Banda Clave Nueva De Max Peraza – Cuál Adiós
The Singles Jukebox: with words for your little indie bands since the 2000s…

[Video][Website]
[6.83]
Josh Langhoff: I’m impressed: this banda-pop cover of Fato’s mariachi-pop “Ya No Vives En Mi” manages more lushness and luxury than the original (or Yuri’s straight-up pop version, or Samuray’s cumbia, or whatever this future-Tarantino-title-music horror is), while still sounding like the band’s making fun of it. Blame the flutter-tonguer in the back row, or Max Peraza’s bewildered double takes in the video. Not only are bandas perfectly suitable delivery vehicles for pop songs; when they put their minds to it, they can achieve shades of irony your little indie band can only dream of.
[6]
Jonathan Bogart: Although in theory there should be nothing keeping modern banda music from being as swooningly romantic as Latin music throughout its long history has so often been, the fact that it’s generally taken at a polka — or even a pogo — clip has made it one of the 21st century’s most urgent, and least funky, sounds. This, swishing along to a sedate but hip-moving bolero rhythm, is swooning and then some.
[8]
Thomas Inskeep: Elegant, moving banda, excruciatingly well-played.
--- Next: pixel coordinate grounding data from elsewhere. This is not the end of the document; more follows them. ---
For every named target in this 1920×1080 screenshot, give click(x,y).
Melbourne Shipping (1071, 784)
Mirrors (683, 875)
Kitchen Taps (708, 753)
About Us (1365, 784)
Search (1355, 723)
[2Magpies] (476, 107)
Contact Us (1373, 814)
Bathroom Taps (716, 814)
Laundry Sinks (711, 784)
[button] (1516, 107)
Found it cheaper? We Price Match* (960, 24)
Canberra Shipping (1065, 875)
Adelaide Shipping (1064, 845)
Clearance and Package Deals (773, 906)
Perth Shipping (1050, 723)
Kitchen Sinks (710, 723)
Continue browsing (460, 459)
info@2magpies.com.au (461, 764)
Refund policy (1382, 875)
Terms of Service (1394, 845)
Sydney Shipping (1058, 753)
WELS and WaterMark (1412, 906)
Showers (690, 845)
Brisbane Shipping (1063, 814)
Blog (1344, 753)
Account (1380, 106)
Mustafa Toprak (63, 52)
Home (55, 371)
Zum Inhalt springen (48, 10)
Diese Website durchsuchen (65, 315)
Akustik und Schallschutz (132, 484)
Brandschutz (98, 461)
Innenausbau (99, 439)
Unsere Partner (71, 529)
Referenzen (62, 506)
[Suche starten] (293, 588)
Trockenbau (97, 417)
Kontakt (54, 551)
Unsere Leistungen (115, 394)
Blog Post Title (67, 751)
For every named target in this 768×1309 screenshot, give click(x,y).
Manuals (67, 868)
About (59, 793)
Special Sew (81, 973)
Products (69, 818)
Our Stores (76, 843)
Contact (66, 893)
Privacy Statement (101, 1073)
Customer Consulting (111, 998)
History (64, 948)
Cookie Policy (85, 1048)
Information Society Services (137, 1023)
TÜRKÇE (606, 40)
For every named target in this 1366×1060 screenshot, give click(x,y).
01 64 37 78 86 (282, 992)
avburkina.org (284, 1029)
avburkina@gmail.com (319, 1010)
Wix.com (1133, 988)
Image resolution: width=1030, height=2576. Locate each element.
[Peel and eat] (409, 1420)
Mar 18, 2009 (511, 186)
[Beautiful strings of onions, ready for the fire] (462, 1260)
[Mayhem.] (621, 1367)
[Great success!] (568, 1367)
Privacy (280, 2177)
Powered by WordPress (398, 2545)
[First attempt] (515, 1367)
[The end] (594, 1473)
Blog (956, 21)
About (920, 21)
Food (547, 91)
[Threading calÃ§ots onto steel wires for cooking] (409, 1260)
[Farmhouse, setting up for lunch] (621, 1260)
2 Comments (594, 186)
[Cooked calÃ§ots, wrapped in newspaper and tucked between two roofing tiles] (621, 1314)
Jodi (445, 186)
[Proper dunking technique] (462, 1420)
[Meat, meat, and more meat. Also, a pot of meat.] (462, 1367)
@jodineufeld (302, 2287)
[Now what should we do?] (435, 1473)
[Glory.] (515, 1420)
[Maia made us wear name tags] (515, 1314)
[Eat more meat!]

Max Peraza has the voice of an angel.
[8]
David Sheffieck: The vocalist compellingly vacillates between lamenting and spite, with the brass providing a sturdy foundation for the theatrics. The percussion flourishes could do with a more sympathetic mix — it’s a lively performance that you have to dig to hear.
[7]
Alfred Soto: The horns frame the Pagliacci performance of the singer, who doesn’t wink at the audience but believes in every can’t-live-without-you cliche.
[6]
Megan Harrington: I’m most familiar with sad horn charts as employed by the National. Everything sounds mournful in their hands, and so their honking, wilting brass is almost a toe over the line and into cartoonish. “Cuál Adiós” sets the horns just a beat or two beneath up and they provide an almost sunny contrast to the song’s sweeping sadness. There’s mopiness here, but it never loses itself to the maudlin.